- Episode no.: Season 6 Episode 9
- Directed by: Alexis O. Korycinski
- Written by: Tim Minear
- Production code: 6ATS09
- Original air date: November 9, 2016
- Running time: 37 minutes

Guest appearances
- Adina Porter as Lee Harris; Taissa Farmiga as Sophie Green; Jon Bass as Milo Briggs; Jacob Artist as Todd Connors; Shannon Lucio as Diana Cross; Jamie Martz as Bodycam Officer; Michael Whaley as Investigating Detective;

Episode chronology
| ← Previous "Chapter 8" | Next → "Chapter 10" |
- American Horror Story: Roanoke

= Chapter 9 (American Horror Story) =

"Chapter 9" is the ninth episode of the sixth season of the anthology television series American Horror Story. It aired on November 9, 2016, on the cable network FX. The episode was written by Tim Minear and directed by Alexis O. Korycinski.

==Plot==
Lee and Audrey convince Dylan that the macabre series of hauntings in the set is real and that they must retrieve the video and rescue Monet. After arriving at the Polk compound, Lee separates from the group to erase her video confession from one of the videotapes as Dylan finds the Polks' pickup truck, while Audrey finds Monet and the tapes. The women are confronted by Ishmael Polk and Audrey shoots him in the head with Lee's revolver. Lot Polk escapes with the truck as Audrey and Monet escape into the woods, leaving Dylan behind. The actresses return to the house, and they're finally shocked when they watch the video of Lee confessing to Mason's murder out of resentment at his primary custody of her daughter, Flora. In the woods, Lee sees Scathach killing a wild boar and is given the wild boar's heart by her. Lee accepts the heart and sells her soul to Scathach, and then she becomes a member of the Roanoke Colony.

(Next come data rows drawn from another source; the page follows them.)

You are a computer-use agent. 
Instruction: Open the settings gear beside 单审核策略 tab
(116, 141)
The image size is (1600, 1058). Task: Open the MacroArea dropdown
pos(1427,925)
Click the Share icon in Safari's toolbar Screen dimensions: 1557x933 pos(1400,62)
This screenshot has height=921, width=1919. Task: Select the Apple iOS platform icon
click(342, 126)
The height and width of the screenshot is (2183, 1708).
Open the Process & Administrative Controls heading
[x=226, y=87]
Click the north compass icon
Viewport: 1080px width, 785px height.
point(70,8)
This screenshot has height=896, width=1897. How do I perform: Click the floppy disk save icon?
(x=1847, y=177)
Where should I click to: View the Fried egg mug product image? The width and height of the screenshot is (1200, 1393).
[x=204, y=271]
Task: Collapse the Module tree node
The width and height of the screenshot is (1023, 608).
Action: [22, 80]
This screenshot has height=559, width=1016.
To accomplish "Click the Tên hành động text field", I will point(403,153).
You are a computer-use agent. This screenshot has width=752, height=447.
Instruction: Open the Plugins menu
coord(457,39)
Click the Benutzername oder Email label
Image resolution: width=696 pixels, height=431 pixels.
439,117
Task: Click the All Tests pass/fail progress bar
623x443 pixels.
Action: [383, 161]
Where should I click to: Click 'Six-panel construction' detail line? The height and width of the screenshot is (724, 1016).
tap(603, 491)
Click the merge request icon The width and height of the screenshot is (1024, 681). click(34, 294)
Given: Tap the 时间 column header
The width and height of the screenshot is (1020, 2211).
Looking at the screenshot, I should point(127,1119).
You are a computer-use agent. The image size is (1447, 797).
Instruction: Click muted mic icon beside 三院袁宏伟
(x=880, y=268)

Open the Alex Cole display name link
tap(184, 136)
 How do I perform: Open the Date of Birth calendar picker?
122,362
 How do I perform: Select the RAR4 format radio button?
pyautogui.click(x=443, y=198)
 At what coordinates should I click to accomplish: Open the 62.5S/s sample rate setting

Meanwhile, three teenage fans of My Roanoke Nightmare return to the woods to expose the Roanoke hauntings to the police. They run into Lee, who has fallen under Scathach's trance and murdered Todd. The possessed Lee arrives at the house to attack the other survivors, killing Monet with a broken wooden shaft of a fallen chandelier. Audrey fights Lee and runs out of the house, but the latter injures the actress and traps her in the storm cellar. The ghostly colony arrives outside the house and disembowels Dylan, while Sophie and Milo are captured when they attempt to escape as the ghosts impale the two at the stake and burn them alive.

The next morning, the police arrive at the Roanoke house and bear witness to all the carnage, both inside and outside of the house. While searching for bodies outside, they come across an unconscious Lee. When they revive her, she appears to have no memory of the events that had transpired the night before and is completely catatonic. The officers bring Lee over to a squad car and sit her down inside it. Audrey manages to crawl up from the storm cellar and gets the attention of the police officers, who rush to help her. When Lee sees Audrey, she goes running over to her. Audrey, not knowing that Lee was possessed, pulls her gun, attempting to shoot Lee out of vengeance. Multiple police officers shoot her dead before she can complete the act, thus making Lee Harris the sole survivor of the blood moon.

==Reception==
"Chapter 9" was watched by 2.43 million people in its original American broadcast, and gained a 1.3 ratings share among adults aged 18–49.

The episode received generally positive reviews. On the review aggregator website Rotten Tomatoes, the episode holds a 92% approval rating, based on 12 reviews with an average score of 6.2/10. The critical consensus reads, ""Chapter 9" gruesomely dismisses more characters while presenting the welcome return of another American Horror Story veteran and preparing viewers for a twisty finale." Emily L. Stephens of The A.V. Club wrote, ""Chapter 9" is a solid episode of American Horror Storys most meaningful and consistent season – and by 'solid,' I mean strongly told, startling, and filled with slithering entrails and smoking corpses." In contrast, IGN's Matt Fowler stated, "The penultimate episode of American Horror Story: Roanoke was a bumpy, blurry mess of found footage and flat fiendishness."